While overcoming fear, gender disparity, racial divides and age barriers, many South African women have embraced surfing — particularly longboarding. They perform that seemingly effortless dance with style and grace as they cross step their way to what Californian philosopher and surfer, Aaron James calls “the ultimate freedom in aquatic sports.”
“The surfer’s spray flies off the surfboard, into the air, and then rains into the ocean medium, being reabsorbed completely. In…[a] snap in the wave pocket, the spray will erupt in a fanning plume, with an existence as evanescent as a passing fancy. There’s “no trace left behind,” says James.
While this might be true of surfers riding waves, if beachside coffee behaviors are anything to go by, it seems some of us ocean users are leaving a trace. We’re leaving a plastic one.

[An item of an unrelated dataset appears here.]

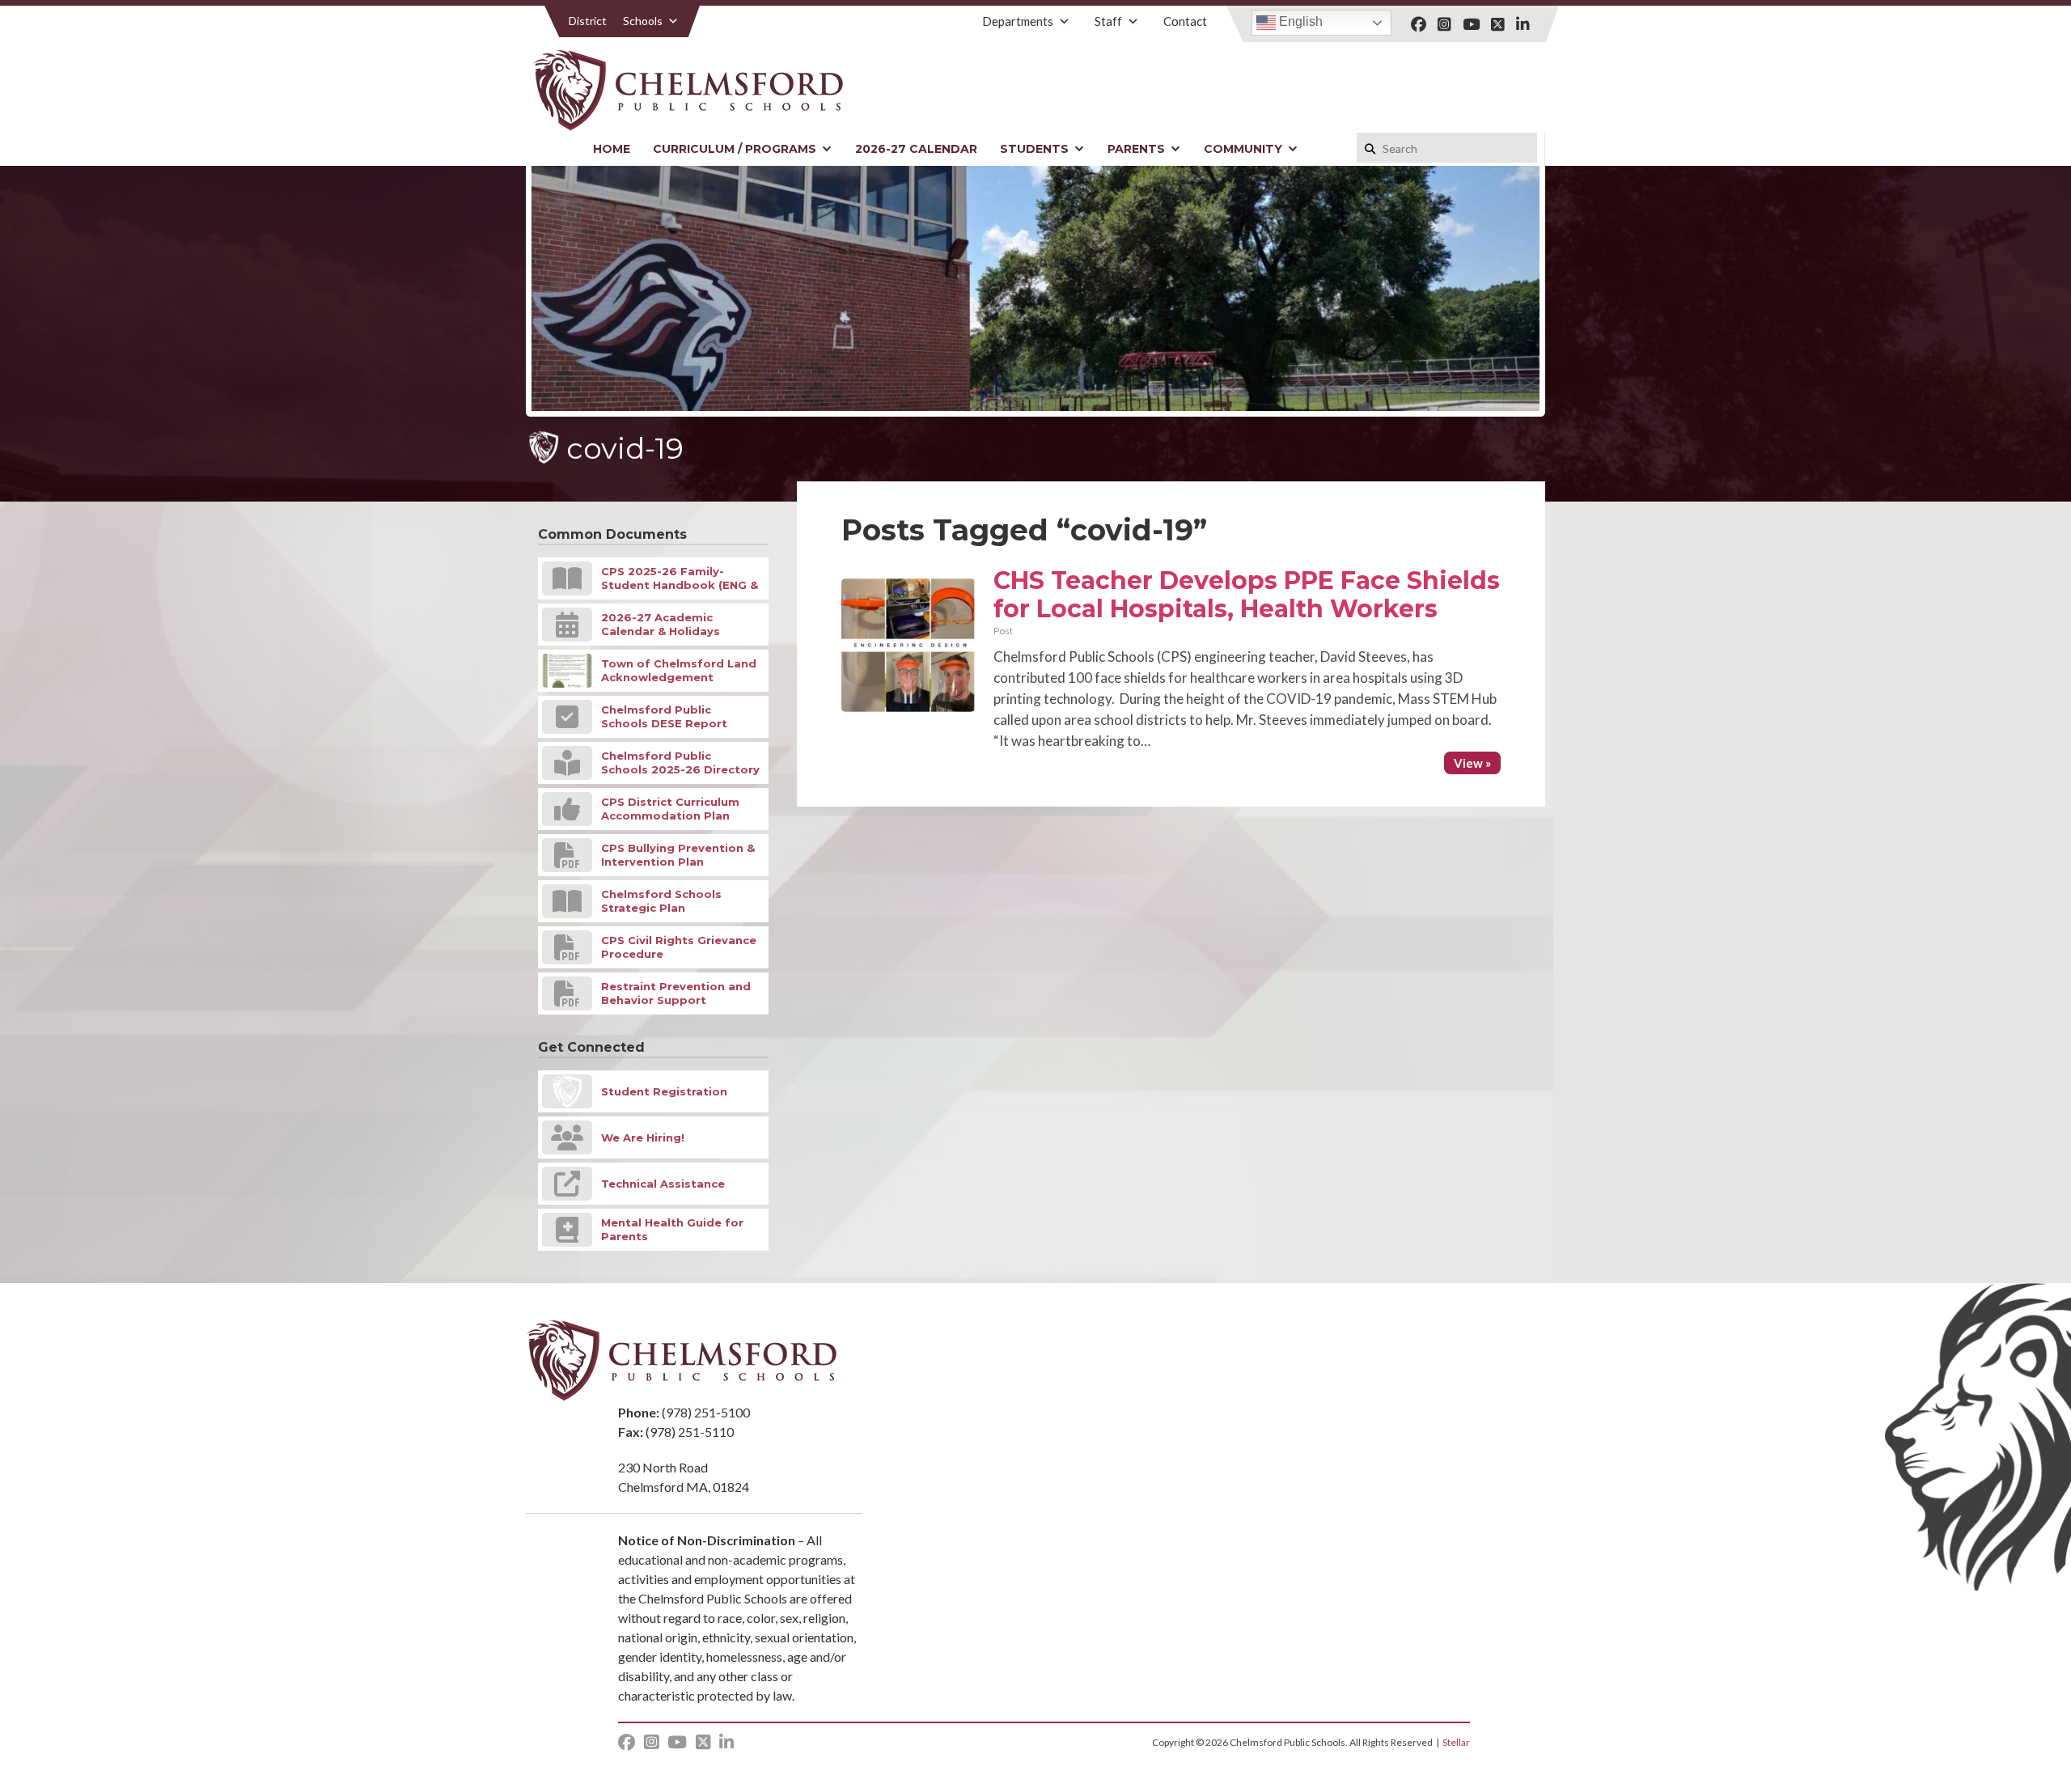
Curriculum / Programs (734, 149)
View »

At the South African Longboard Champs in Durban last year, one of our talented South African women longboard surfers, Diony Lalieu, was struck by the irony that contestants were being given plastic water bottles. Those who live and breathe the stoke of the ocean should surely not make a mass contribution to the wave of plastic that is choking it?
Diony’s eco-epiphany inspired her to create Ocean Pledge, a movement to encourage surfers, stand up paddlers, divers, and even the bucket and spade brigade on South African shores to pledge a change in their plastic habits. As a woman empowered by the ocean in many ways, Diony wanted to use that energy to pay it back.
She has appealed to many surfers, male and female, to rethink their habits and refuse and reuse. “If each person makes one small change, we can turn the tide on plastic,” she says.

Danica le Fleur 9 Miles Project
Diony hasn’t stopped there. She believes that surf contests should lead from the front in reducing and refusing single-use plastics. The WSL sets the bar high in South Africa at the JBay Open, making the contest area a plastic-free zone, and facilitating a beach cleanup after the event. But other surf events on South African shores are not plastic free and the cogs of local legislation turn slowly. So Ocean Pledge stepped up with a mission to make South African surf contests sustainable and single-use plastic free. Their flagship plastic-free Blue Ocean Event was this year’s South African Longboard Champs, which took place last month in the chilly West Coast waters of Lamberts Bay.
The Southern African coastline is blessed with one beautiful surf break after another. From Donkey Bay down to Elands, from Kommetjie to JBay, from the Wild Coast to New Pier, from Ballito to Ponta do Ouro, and so many in between, our ocean deserves our attention. We all need to step up and take responsibility for every single piece of plastic we use, because when we throw it away, in reality there is no “away.” Our waste either goes to recycling (but despite best efforts this is unlikely), to landfill or directly and indirectly into our rivers and oceans.
Surfing is the muse that inspired a wave of women to be empowered and uplifted by the ocean. Let it also be the muse to inspire change.
I think Aaron James is right. Surfing is the true “ideal limit of aquatic sports.” In his view, “surfing ….. is a full, maybe the fullest, expression of the free human’s natural state of being.”
As beneficiaries of this ultimate freedom, male and female, should we not bear responsibility toward the medium of our playground, this ocean that inspires and empowers us?
James asks this question of us: “What should we do in a world in which ecological resources are a lot scarcer than they have been? Just party on?”
Sure. If it’s a sustainable one. So, when you’re in Cape Town, hit up Ocean Pledge, and make a promise to change your plastic habits. And if you’re not this far south, make your own resolve to be part of the change. Refusing plastic is not that tricky. Just say no.
Because there really is no excuse for single use.